Petitioner has made two separate, though interrelated, arguments to this Court. First, Petitioner argues that no evidence was adduced, either at the initial hearing or after remand, which supported a determination of total disability. Secondly, Petitioner argues that as none of the testimony after remand contradicted evidence presented previously then it was inherently unfair for the referee to change his prior decision. Because we find that new evidence concerning disability was presented on remand4 such that an examination of the record as a whole presents substantial evidence to support the referee’s later determination, we need not consider Petitioner’s second argument.5
As we noted earlier, evidence presented after remand indicated that Claimant had developed carpel tunnel syndrome, that she was in constant extreme pain and that she could not move her fingers as rapidly as before the injury. While it is true that Dr. Brodsky testified that Claimant could physically perform her *452duties, he did admit also that Claimant could suffer pain so severe as to interfere with her work. All of this additional evidence is of such a nature that a reasonable man could agree with the referee’s determination of total disability.

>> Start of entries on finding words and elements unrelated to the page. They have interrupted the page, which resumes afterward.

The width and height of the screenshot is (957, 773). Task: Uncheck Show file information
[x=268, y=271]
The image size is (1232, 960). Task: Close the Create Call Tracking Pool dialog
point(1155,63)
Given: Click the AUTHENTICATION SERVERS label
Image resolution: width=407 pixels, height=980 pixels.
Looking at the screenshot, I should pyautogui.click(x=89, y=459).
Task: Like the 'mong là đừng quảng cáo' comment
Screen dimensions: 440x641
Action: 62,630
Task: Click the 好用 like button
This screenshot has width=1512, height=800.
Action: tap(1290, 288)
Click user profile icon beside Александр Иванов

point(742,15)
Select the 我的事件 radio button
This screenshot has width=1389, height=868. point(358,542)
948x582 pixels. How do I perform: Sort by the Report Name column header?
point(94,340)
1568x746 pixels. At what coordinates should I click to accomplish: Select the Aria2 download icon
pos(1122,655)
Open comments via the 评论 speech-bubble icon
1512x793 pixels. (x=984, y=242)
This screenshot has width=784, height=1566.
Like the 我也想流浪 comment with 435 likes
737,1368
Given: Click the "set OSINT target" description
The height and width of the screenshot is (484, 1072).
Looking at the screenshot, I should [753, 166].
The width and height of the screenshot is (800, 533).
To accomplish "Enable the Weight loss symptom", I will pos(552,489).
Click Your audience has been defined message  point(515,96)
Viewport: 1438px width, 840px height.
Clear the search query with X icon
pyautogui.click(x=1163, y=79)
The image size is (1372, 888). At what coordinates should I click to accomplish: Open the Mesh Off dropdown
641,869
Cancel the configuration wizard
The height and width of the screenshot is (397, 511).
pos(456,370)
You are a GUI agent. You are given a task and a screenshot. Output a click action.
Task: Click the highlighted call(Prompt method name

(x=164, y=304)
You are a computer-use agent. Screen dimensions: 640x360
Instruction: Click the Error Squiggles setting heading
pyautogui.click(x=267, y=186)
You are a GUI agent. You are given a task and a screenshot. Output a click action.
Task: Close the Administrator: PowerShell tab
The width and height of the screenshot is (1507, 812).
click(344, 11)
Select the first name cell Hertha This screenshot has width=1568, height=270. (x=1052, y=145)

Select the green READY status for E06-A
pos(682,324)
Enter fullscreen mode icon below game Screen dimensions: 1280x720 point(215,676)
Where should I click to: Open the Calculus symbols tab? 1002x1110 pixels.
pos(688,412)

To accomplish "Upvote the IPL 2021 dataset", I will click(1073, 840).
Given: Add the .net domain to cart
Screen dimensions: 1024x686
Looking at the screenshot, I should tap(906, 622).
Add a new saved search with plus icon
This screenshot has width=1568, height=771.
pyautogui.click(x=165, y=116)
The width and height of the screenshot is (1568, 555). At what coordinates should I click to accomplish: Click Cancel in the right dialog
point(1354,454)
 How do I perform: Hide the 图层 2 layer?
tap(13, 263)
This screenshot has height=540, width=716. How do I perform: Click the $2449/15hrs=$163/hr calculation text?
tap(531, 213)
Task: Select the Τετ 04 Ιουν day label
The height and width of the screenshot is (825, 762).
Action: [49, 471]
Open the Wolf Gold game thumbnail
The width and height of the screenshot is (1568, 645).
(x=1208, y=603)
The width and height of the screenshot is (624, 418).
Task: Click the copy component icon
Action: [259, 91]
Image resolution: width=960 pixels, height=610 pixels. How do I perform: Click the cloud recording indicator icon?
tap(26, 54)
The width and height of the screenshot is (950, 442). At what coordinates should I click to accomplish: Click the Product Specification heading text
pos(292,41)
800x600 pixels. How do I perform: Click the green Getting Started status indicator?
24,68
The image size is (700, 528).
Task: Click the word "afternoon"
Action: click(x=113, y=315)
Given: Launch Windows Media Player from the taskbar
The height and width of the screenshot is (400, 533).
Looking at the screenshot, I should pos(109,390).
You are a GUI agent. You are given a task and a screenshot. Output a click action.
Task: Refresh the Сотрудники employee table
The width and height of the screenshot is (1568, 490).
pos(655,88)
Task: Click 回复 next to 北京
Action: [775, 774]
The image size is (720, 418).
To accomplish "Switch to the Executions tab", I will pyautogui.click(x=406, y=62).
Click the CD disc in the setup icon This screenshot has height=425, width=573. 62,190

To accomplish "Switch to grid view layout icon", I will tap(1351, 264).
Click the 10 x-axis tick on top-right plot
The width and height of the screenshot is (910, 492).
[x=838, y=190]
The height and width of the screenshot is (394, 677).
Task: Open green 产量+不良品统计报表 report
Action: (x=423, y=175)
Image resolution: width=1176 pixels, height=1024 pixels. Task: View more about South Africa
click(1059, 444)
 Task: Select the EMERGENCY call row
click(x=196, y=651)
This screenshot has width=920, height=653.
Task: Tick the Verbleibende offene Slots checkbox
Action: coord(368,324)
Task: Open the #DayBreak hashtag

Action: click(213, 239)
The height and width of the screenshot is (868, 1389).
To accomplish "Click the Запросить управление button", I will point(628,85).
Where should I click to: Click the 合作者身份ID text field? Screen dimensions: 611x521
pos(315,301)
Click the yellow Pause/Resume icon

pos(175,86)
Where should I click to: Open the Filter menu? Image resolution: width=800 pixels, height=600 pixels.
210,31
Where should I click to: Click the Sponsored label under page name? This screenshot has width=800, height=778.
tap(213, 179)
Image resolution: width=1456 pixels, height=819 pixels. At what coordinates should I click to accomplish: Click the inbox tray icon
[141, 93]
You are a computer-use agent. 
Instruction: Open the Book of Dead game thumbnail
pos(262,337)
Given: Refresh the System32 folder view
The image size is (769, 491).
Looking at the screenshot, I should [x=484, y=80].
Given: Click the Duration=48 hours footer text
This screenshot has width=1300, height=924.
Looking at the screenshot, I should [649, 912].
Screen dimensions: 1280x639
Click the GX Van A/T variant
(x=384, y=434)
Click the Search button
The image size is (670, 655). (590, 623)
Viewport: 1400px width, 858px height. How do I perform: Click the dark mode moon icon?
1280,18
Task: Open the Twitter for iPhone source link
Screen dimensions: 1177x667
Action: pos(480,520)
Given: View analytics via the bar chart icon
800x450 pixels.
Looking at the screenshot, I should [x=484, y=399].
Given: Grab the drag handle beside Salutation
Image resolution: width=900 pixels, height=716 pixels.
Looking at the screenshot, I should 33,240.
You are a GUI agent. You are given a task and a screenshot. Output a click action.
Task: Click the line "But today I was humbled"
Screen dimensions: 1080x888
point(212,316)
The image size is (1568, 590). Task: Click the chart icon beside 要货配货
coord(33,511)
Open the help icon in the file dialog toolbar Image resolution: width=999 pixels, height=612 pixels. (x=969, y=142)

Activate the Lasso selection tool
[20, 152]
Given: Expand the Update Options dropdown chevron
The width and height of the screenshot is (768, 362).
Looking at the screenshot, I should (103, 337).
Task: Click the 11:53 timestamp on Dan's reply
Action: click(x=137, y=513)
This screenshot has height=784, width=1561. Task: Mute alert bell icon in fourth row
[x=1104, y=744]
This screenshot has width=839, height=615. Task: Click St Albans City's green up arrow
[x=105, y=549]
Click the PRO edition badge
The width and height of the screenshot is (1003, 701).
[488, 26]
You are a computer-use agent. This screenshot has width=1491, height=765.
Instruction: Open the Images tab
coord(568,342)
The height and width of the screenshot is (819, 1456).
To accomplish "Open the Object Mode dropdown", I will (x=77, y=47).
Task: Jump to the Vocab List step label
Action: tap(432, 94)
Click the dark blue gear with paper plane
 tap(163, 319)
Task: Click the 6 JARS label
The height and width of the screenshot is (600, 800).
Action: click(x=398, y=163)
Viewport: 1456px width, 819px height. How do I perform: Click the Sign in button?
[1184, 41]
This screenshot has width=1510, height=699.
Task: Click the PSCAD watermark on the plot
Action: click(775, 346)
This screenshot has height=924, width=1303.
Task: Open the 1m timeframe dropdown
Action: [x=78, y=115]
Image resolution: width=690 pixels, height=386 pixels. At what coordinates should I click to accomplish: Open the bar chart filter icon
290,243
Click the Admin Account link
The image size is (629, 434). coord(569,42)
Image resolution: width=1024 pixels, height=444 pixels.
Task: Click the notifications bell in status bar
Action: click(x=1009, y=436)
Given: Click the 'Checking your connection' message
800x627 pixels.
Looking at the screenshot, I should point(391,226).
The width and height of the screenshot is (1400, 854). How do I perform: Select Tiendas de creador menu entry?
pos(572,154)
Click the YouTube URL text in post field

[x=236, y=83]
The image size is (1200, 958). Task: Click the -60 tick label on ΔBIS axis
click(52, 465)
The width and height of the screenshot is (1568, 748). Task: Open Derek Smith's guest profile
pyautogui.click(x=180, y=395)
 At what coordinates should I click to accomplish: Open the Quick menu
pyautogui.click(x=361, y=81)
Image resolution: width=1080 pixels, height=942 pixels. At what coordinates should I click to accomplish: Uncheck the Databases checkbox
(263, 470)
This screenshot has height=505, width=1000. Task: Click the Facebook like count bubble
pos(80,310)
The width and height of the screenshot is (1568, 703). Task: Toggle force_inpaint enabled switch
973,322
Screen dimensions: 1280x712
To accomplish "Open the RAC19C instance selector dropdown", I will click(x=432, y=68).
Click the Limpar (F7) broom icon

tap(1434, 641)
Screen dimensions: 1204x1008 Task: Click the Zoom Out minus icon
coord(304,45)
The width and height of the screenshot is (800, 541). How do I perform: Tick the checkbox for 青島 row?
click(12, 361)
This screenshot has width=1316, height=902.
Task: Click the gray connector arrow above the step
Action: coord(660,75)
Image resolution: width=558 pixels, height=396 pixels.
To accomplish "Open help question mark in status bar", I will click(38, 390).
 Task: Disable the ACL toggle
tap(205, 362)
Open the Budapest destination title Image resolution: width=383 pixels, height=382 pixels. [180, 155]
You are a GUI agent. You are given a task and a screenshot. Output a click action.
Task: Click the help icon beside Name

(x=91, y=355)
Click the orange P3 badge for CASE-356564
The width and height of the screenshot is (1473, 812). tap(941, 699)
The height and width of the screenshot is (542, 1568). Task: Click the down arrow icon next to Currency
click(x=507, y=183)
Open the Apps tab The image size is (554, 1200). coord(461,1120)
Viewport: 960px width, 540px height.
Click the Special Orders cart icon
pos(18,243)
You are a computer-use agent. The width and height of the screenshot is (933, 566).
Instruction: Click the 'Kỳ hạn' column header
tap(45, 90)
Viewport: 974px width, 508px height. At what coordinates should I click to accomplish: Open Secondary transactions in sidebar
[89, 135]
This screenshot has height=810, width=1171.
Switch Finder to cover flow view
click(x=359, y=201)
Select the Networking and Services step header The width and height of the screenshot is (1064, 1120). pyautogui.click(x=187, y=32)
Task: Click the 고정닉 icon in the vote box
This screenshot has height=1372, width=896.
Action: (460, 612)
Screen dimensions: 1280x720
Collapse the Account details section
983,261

Petitioner’s problem is that it believes evidence of physical ability ensures a finding of no disability. However, this Court has held numerous times that severe pain, even without evidence of anatomical cause, will support a finding of continued disability. Certainteed Corp. v. Workmen’s Compensation Appeal Board, 57 Pa. Commonwealth Ct. 646, 426 A.2d 1282 (1981); Pennwalt, Stokes Division v. Workmen’s Compensation Appeal Board, 44 Pa. Commonwealth Ct. 98, 403 A.2d 186 (1979); Scott Paper Co. v. Workmen’s Compensation Appeal Board, 15 Pa. Commonwealth Ct. 179, 325 A.2d 480 (1974). Furthermore, a referee can give more credence to a claimant’s testimony regarding incapacitating pain than to a doctor’s testimony. Pomeroy’s Inc. v. Workmen’s Compensation Appeal Board, 15 Pa. Commonwealth Ct. 270, 325 A.2d 349 (1974). See American Refrigerator Equipment Co. v. Workmen’s Compensation Appeal Board, 31 Pa. Commonwealth Ct. 590, 377 A.2d 1007 (1977). In light of these cases, then, the evidence presented does support the referee’s determination of total disability.
Order
And Now, this 19th day of November, 1981, the order of the Workmen’s Compensation Appeal Board, No. A 78663, dated October 30, 1980, is affirmed and judgment is entered in favor of the Claimant Doris Royster and against Hygrade Food Products and/or its workmen’s compensation carrier, as follows:
Compensation for total disability at the rate of $106.00 per week beginning April 9, 1974 to continue *453until such time in the future that all disability shall cease, together with 10% per annum on all deferred amounts of compensation hereunder.
Hygrade Food Products is further directed to pay approved attorney’s fees in the amount of twenty percent (20%) of the award to Claimant’s counsel, Richard K. Teitell, Esquire, chargeable to Claimant’s award.
Claimant is right handed.
Doctor Brodsky, an. associate of Dr. Ehrlich, who was familiar with the Claimant’s medical history.
The doctor’s statements were by way of letters to Claimant’s attorney.
The parties have not raised, nor have we considered, whether the Board properly should have remanded this case initially under Forbes Pavilion Nursing Home, Inc. v. Workmen’s Compensation Appeal Board, 18 Pa. Commonwealth Ct. 352, 336 A.2d 440 (1975).
We note in passing that in two recent cases, Pastorious v. Unemployment Compensation Board of Review, 50 Pa. Commonwealth Ct. 50, 411 A.2d 1301 (1980), and LoRubbio v. Workmen’s Compensation Appeal Board, 49 Pa. Commonwealth Ct. 529, 411 A.2d 866 (1980), this Court has found no error in a factfinder changing a finding upon remand, even where no further testimony was taken.